Vitamin D is present in a range of unlicensed dietary supplements (including fish oil products) and licensed medicines, which can help to boost vitamin D levels.34 A study commissioned by the FSA concluded that it takes 9 µg/day of supplements for the vast majority of the population to achieve 25(OH)D levels greater than 25nmol/L in the winter. To achieve levels greater than 50nmol/L and 80 nmol/L, predictive modelling suggests it would take on average 28 µg/day (1120 IU) and 41 µg/day (1640 IU) of supplements respectively.40
Supplements may be warranted for groups with high-risk of vitamin D deficiency and the Department of Health already recommends vitamin D supplements (10 micrograms/day or less) for all pregnant and breastfeeding women, young children, older people and those at risk of low sunlight exposure. Supplements containing vitamin D3 (cholecalciferol) are preferable to those containing vitamin D2 (ergocalciferol). And supplements that contain only vitamin D are preferable over multivitamins, since other trials have shown that most vitamin supplements are ineffective for cancer prevention, and some can increase the risk of cancer.41 Supplements that contain vitamin A, including cod liver oil, are unsuitable for older people and pregnant women.

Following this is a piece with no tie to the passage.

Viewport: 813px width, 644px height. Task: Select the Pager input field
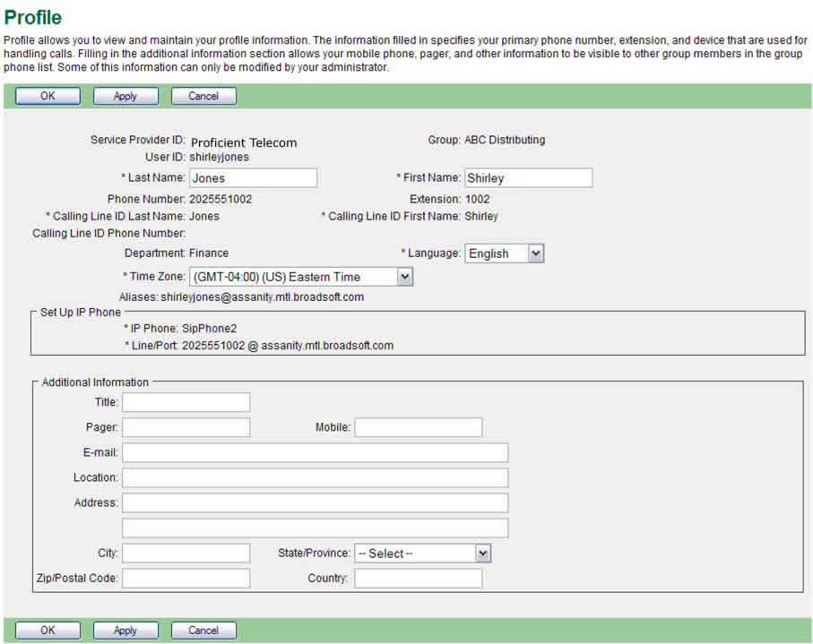pos(186,427)
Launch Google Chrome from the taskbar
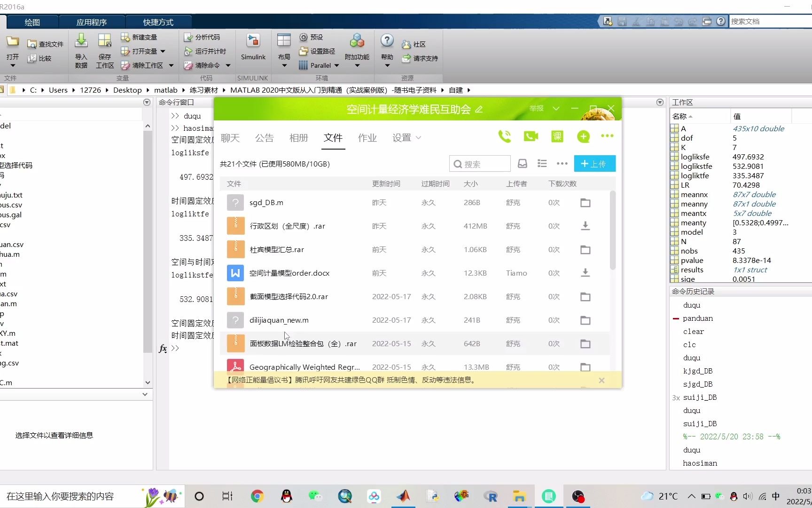This screenshot has width=812, height=508. 257,496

The human body avoids building up toxic levels of vitamin D by limiting the amount that is produced in the skin in response to UV light. Vitamin D taken through supplements is not subject to the same controls that prevent the build-up of toxic levels of vitamin D in response to UV light. As such, it is premature to recommend vitamin D supplements for the general population. Trials have suggested that vitamin D supplementation of 10-20 µg/day (400-800 IU) could reduce all-cause mortality in elderly people with low vitamin D status,42 but there is still a lack of evidence about the possible risks of chronically raising levels of vitamin D in healthy people through supplementation.38 Studies like National Health and Nutrition
Examination Survey (NHANES III) and the Cohort Consortium Vitamin D Pooling Project of Rarer Cancers (VDPP) suggest that high levels of vitamin D beyond the threshold of 75nmol/L could be associated with negative effects,43, 44 and past experience has shown that high-dose supplements of other micronutrients have led to increased risk of cancer, despite promising early studies.

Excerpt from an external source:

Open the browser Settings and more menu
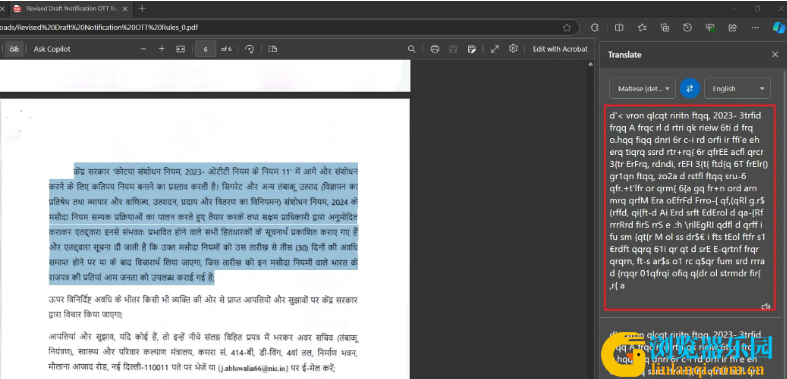 (755, 28)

In 2003, the Food Standards Agency’s Expert Group on Vitamins and Minerals cautioned that excess vitamin D intake may lead to hypercalcaemia and hypercalciuria and that moderate levels (0.025-0.05 mg/day) of intake may enhance renal stone formation in predisposed individuals.45 The Group also set an upper guidance level for supplemental intake of 25 µg/day, which would not be expected to cause adverse effects in the general population.

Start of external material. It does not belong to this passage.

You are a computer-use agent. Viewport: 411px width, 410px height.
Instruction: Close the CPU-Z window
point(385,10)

(Note from VitaminDWiki: This upper limit of 1000 IU/day due to possible renal stone formation has been found to be be a problem only when the co-factors of the patients were vastly out of balance - too much Calcium, too little Magnesium, etc.)
Prolonged deficiency leads to rickets in infants and children and osteomalacia in adults. It is also associated with osteoporosis, hip fractures and falls in older people. Low levels of 25(OH)D are associated with secondary hyperparathyroidism and low bone mineral density and, thus, a higher risk of fractures. Some studies have suggested that low vitamin D levels are associated with an increased risk of certain cancers and other chronic diseases but evidence for a causal association is weak and inconclusive.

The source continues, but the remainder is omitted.